Reflecting on Jesus’ baptism, Frederick Bruner writes, “The Spirit comes down like a dove. She does not come in a form that might have been suggested by John’s just preceding portraiture (fire, axe, shovel) – like an eagle, lion, or tiger. The remarkable office of the Spirit is to nuance strength, to modulate power, and to deliver what is deeply needed in common and public life – the way of gentleness. That the Christian Spirit is identified with a dove should have world–historical significance. When the church grasps even a portion of the gospel’s downward and dovelike message – theologically (the humility of God, grace) and ethically (gentleness, nonviolence) – the church will be in a stronger position than she now is under a frequently nationalistic and so inevitably militaristic spirit. Christians are given power by the gift of the Spirit in baptism. But it is dove power.” (Page110, Matthew a Commentary – the Christbook, Matthew 1 – 12 (revised & expanded), Frederick Dale Bruner, Eerdmans, 2004).
We are called to follow Jesus distinctively, to obey His commands rather than the dictates of society; to take up the Cross and not a flag; to turn the other cheek and bless those who persecute us, not to inflict pain on others and not to curse. Jesus says, “Blessed are the peacemakers,” He does not say, “Blessed are the talking heads that stir up strife and enmity.” He does not say, “Blessed are you when you respond to vitriol and sarcasm and anger and meanness in kind.”
It is no great trick to be militant and strident in the midst of a militant and strident society; all one needs to do is to let the current of the times take him downstream to be emptied out into a polluted ocean. It requires submission to the Lamb to bear His image, it requires a conscious decision to be like Jesus. We cannot swim against the current, we have not the strength or the wisdom, and we will exhaust ourselves if we try – but Jesus Christ living in us and through us can do all things.
Paul writes the Philippians that their gentleness is to be known to all men, and he instructs Timothy that the Lord’s servant must not be quarrelsome, but kind to all, able to teach, patient when wronged, with gentleness correcting those who are in opposition. It is well to remind ourselves that while we are in the world that we are not of the world (John 17); we do not belong to the world nor do we belong to ourselves – we belong to our Father and to the Lord Jesus, we are not our own, we are bought with a price.

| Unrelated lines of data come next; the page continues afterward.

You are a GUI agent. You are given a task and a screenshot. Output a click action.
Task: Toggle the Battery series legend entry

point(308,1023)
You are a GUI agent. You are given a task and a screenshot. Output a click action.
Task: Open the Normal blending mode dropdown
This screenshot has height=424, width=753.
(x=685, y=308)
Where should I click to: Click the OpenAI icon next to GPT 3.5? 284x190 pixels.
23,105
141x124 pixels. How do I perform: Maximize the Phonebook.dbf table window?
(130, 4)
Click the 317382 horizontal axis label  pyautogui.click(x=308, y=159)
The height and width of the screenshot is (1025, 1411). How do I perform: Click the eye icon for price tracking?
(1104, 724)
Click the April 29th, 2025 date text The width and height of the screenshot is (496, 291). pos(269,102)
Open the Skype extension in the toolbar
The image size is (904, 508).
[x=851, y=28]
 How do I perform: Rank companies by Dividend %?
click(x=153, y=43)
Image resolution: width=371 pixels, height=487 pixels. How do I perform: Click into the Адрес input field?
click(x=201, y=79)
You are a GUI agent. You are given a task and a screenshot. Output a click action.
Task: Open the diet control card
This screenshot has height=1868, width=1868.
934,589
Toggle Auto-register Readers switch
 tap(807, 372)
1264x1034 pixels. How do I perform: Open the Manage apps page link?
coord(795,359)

This does not mean that we do not stand firmly and articulately for the truth of the Gospel, it does not mean that we do not speak the truth but rather are silent – it does mean that when we speak we ourselves are submitted to the One who is True in life as well as in Word, it means that we are willing to suffer for the True One, the Gentle One, the Lamb, and that we follow Him wherever He goes…mindful that He leads us to the Cross.
It is the grain of wheat that falls into the ground and dies that bears fruit, it is not the person who defends his own life and rights and agenda that produces life-giving fruit. Jesus Christ did not come to conquer Roman legions that held power over Israel, He came to conquer sin which held power over hearts; Jesus did not come to destroy the Roman Empire, He came to destroy the empire of self.
We can only know dove power as we surrender to Christ, we can only live by the life of Another as we say “no” to the spirit of this age and say “yes” to the Holy Spirit; the Spirit with whom we are sealed manifests Himself as a dove, our baptism should be a reminder of this – we are marked with the Dove and not a beast. Shall we serve the warlords (economic, political, military, racial, entertainment, sports, sexual, or otherwise) of this age or the Prince of Peace? Can others see which master we serve?